地球の豊かな未来に向けて、「JACモリンガの森」プロジェクト始動

JAC Groupは、2008年よりインドネシアとマレーシアで植林を実施し、地球の緑化に向けた熱帯雨林再生活動に取り組んできました。この活動は、地球温暖化対策に加えて森に生息するさまざまな生命を救うと同時に、苗木作りや植樹作業を地元の人々と協力して行うことで、現地の雇用促進にもつながっています。
そして2024年から、沖縄の宮古島とマレーシアにて、スギの10倍以上のCO2吸収力を持つモリンガの植林による森林再生の取り組み「JACモリンガの森」プロジェクトを新たに開始し、さらなる地球温暖化対策と現地の生態系保全、地域活性化に取り組みます。
私たちは、モリンガの森が未来世代にも恩恵をもたらすことを願い、地球環境の改善に対する責任を持って取り組んでまいります。

宮古島での活動

JAC Groupは、一般社団法人モリンガの森プロジェクト協会(Moringa Forest Project、以下MFP)の沖縄県宮古島市の狩俣地区での取り組みに協賛して、2024年からモリンガの植樹を開始しました。2025年までに累計4,000本のモリンガを植樹しました。

沖縄県における森林率の平均は46%であるのに対し、宮古島は16%と大変少なく、また2015年からの観光客の急増や、それに伴う建設工事の増加の影響により、CO2排出量は増加傾向にあります。主要産業である観光業を振興しつつ、CO2排出削減を図るため、宮古島市では植樹による課題解決を図っています。
MFPは、モリンガを植林することで脱炭素社会の実現だけではなく、モリンガが持つ高い栄養価と太古の昔から薬としても用いられていた効果効能を生かした商品開発等でビジネスを立ち上げ、地域貢献を果たすことを目的として設立され、JACはその活動に賛同しています。

植樹を開始した2024年7月は、同地区で「JACの森 植樹フェスタ」を開催し、自治会会長や教育委員会教育長、MFP理事長、当社役員が地域住民の皆さまとともに120本のモリンガの苗を植樹しました。当日の様子は『宮古毎日新聞』や『宮古新報』に取り上げられ、地域における環境保全活動として注目を集めました。

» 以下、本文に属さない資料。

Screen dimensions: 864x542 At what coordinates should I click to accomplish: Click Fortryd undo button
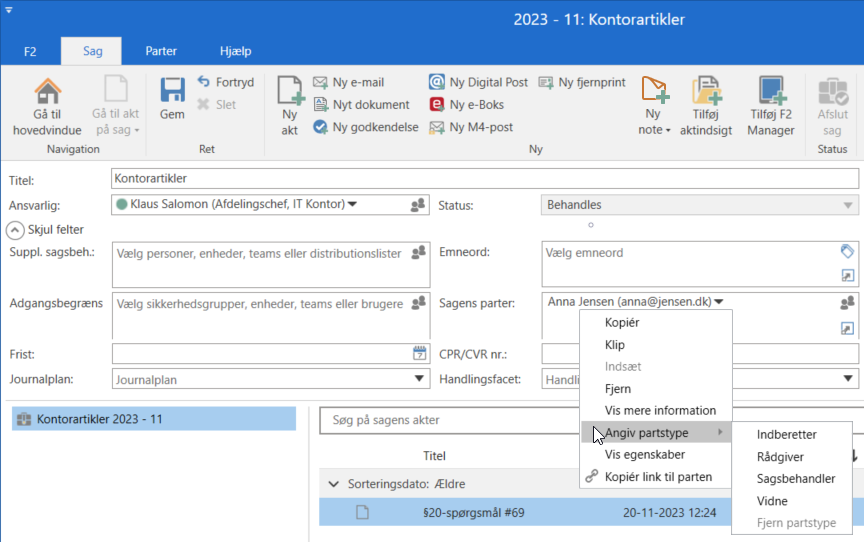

2025年6月には、当社グループの顧問・社長と社員12名が参加する植林ツアーを宮古島で実施しました。参加した社員は、植樹作業に加え、地域の人々や行政、学校関係者との対話を通じて、企業が環境保全活動に取り組む意義への理解を深め、日々の生活や仕事の中で自らができることを考え、行動しようとする意識の醸成にもつながりました。

マレーシアでの活動

マレーシアでは、公益社団法人日本マレーシア協会(Japan Malaysia Association、以下JMA)に協力いただき、2024年からボルネオ島にモリンガの苗木を植樹しています。2025年は、3,900本を植樹し、累計の植樹本数は7,900本になりました。マレーシアの気候を考慮しながら、今後、複数回にわたり植樹を予定しています。
なお、JMAには、当社グループが2008年から同地域で実施している植林活動についても協力いただいており、2025年までに累計81,481本の植樹を行っています。

タイでの植林活動の開始

2025年度からは、タイにおいても公益財団法人オイスカを通じた植林活動を開始しました。2025年度に植樹を行ったチェンライ県メースアイ郡ワーウィー地区は、周囲に森林の少ない山地が広がり、乾季には枯れ木の増加により山火事の危険性が高まる地域です。2025年度は、住民約200名が参加し、3,000本の植樹が行われました。


オイスカは、現地住民との対話を重ねながら理解と協力を得て植樹活動を進めています。植樹する樹種は、住民の希望も踏まえ、果実を収穫できるなど、生活にも役立つものが選定されています。


また、2025年度は、オイスカが推進する「子供の森」計画への支援も行いました。この活動では、学校や地域での植林に加え、植栽や維持管理に関する指導、環境教育、学用品の提供などを実施しています。自然を大切にする心を育み、将来の森林づくりを担う人材の育成につなげることを目的とした長期的な取り組みです。2025年度は、タイ国内4地域の7校において、1,000本の植樹が行われました。